2. Tenho conhecimento de que a referida empresa privada de comunicação tem relações contratuais com departamentos ministeriais e empresas do Estado; i.e, produz conteúdos (de propaganda) para ministérios, instituições bancárias e empresas com interesse comercial (lucro financeiro). Sendo administradora de conteúdos da RNA, sabem qual é o palco ideal para passar o conteúdo (marketing) produzido pela ISENTA? Isso mesmo: RNA. Daí que não podia jamais ser escolhida para o cargo por não haver garantia legal do cumprimento do artigo 8.° da Lei da Probidade Pública (Princípio da Imparcialidade) e não só.

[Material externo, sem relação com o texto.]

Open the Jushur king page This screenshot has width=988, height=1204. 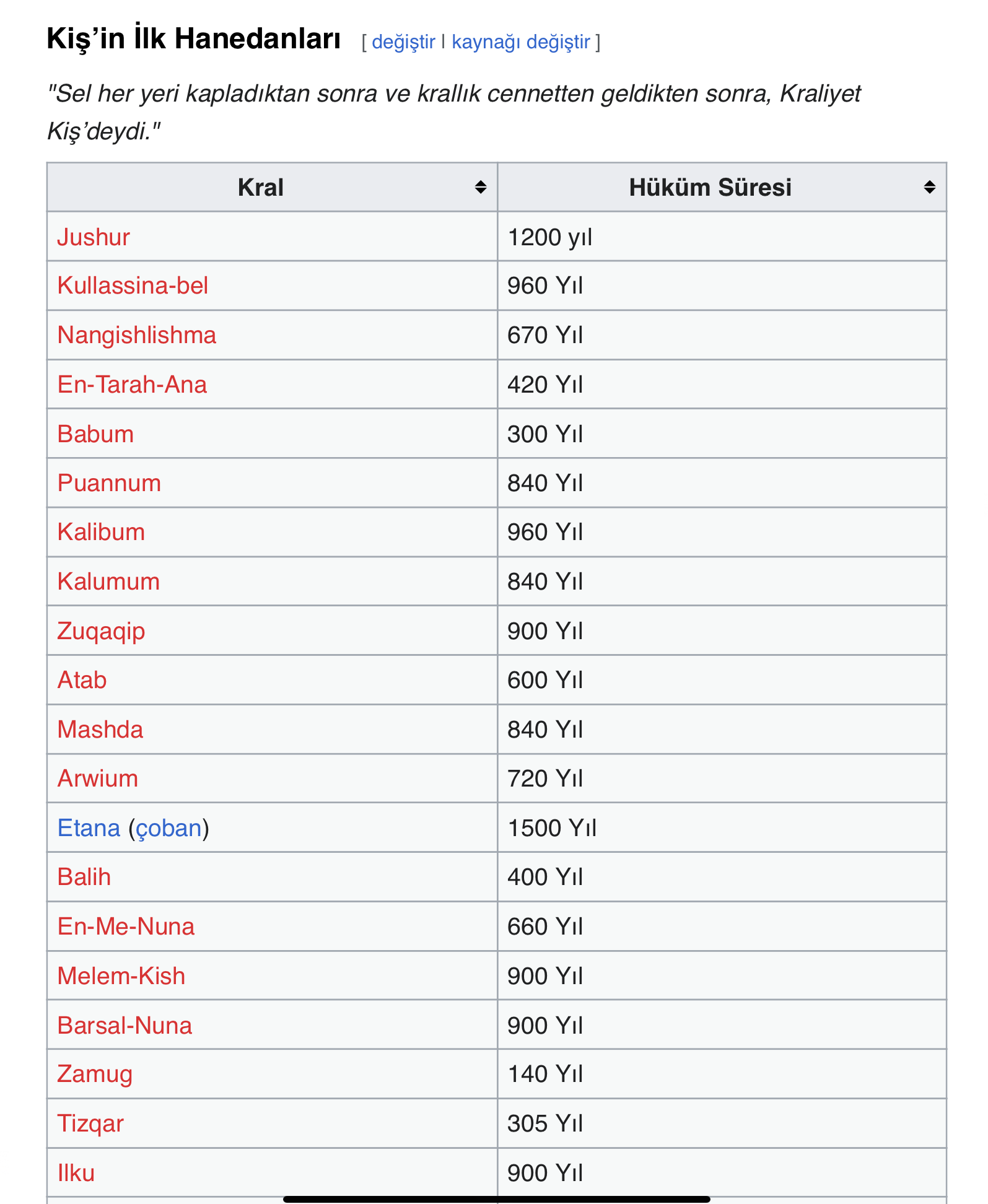pyautogui.click(x=93, y=237)
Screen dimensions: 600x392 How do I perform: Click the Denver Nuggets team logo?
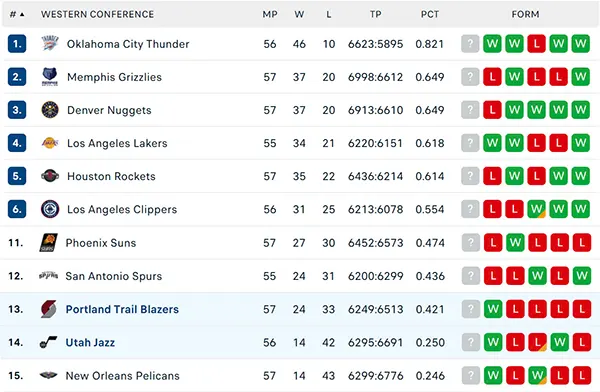[x=50, y=110]
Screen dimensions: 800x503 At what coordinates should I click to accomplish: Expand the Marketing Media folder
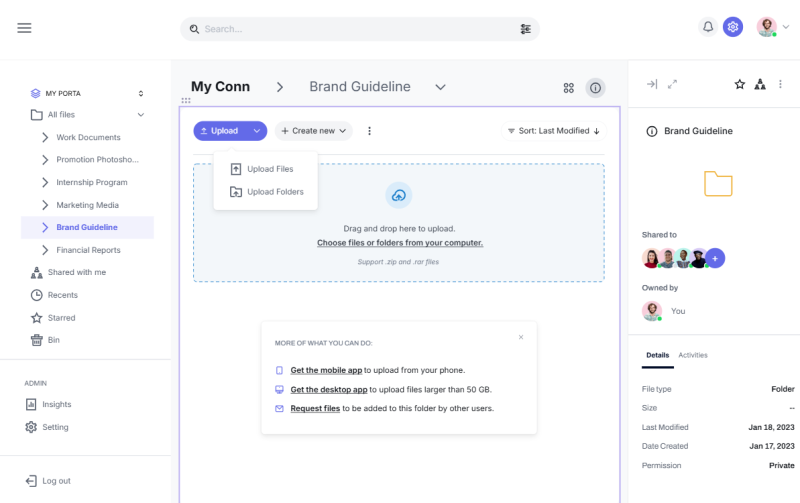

3. Paula Simons, sendo a principal responsável de todos os conteúdos que a RNA produz e tendo ligações directas com os clientes da ISENTA, onde instituições do Estado estão lá presentes (violação à Lei da Probidade Pública), é a mesma pessoa que também se torna jornalista no programa designado "Sábado às 10 e 10", criado na sua gestão; ou seja, criou um programa para ela própria ser "a artista". Qual é o problema aqui, senhor Ministério da Comunicação Social? Apontem: quem nomeia e demite os Conselhos de Administração dos órgãos de comunicação social públicos é o Titular do Poder Executivo, de acordo com a Lei n.° 1/17, de 23 de Janeiro, Lei de Imprensa, n.° 3 do artigo 31.° (daí também a responsabilização que se pode imputar ao presidente da República João Lourenço, cujos argumentos estão expressos no meu artigo anterior, por não ter salvaguardado o cumprimento da Lei, como jurou na tomada de posse).

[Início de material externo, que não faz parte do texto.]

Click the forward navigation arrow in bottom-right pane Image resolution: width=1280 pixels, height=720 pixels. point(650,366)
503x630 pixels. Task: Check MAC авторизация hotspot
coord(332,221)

Sendo administradora de conteúdos - um cargo de confiança política -, não se salvaguarda aqui o princípio da imparcialidade, do rigor, da objectividade, da isenção (deveres a que um jornalista está obrigado a cumprir, artigo 16.° da Lei n.° 5/17 , de 23 de Janeiro, Lei Sobre o Estatuto do Jornalista). Outrossim, sendo administradora de conteúdos e jornalista, há clara incompatibilidade de funções, uma vez que a jornalista Paula Simons, do "Sábado às 10 e 10" nunca vai divulgar um conteúdo que coloque em causa a transparência da gestão do Titular do Poder Executivo, pois, a sua chefe (a mesma pessoa na administração de conteúdos) nunca vai permitir que exerça jornalismo com imparcialidade. E a sua chefe (a mesma pessoa) só fica no cargo se o seu trabalho não colocar em causa a seriedade de quem a nomeou: o Titular do Poder Executivo. Há, implicitamente, uma "linha vermelha" que a administradora de conteúdos nunca vai atravessar. Sendo jornalista - que deve noticiar o que os dirigentes não querem que a sociedade saiba, nunca vai "afrontar" a administradora de conteúdos (a mesma pessoa). Portanto, não há, mais uma vez, garantia de distanciamento entre o que se produz jornalisticamente com uma eventual propaganda partidária ou até mesmo de conteúdos alheios ao próprio partido que governa o país. Neste caso, ela torna-se jogadora e árbitra ao mesmo tempo: incompatibilidade clara, que só o Ministério da Comunicação Social não vê, desconhecendo-se as razões objectivas e legais.

SUGESTÃO PARA SE "CORRIGIR O QUE ESTÁ MAL"

Se nós quisermos moralizar a nossa classe e a sociedade, O EXEMPLO DEVE PARTIR DE CIMA. Se quisermos de facto fazer cumprir a Lei, ou o ministro da Comunicação Social pede demissão por ter, talvez, induzido em erro o Titular do Poder Executivo, pela "escolha" de Paula Simons para a RNA, ou o próprio Titular do Poder Executivo exonera o ministro e, consequentemente, Paula Simons, por o terem enganado, ou nada se faz e o próprio Titular do Poder Executivo, João Lourenço, perde autoridade moral de exigir cumprimento da Lei aos seus colaboradores e à sociedade em geral.

Todo o exemplo de "cumprimento escrupuloso" deve partir de cima. É assim que se constrói uma sociedade sã e progressista.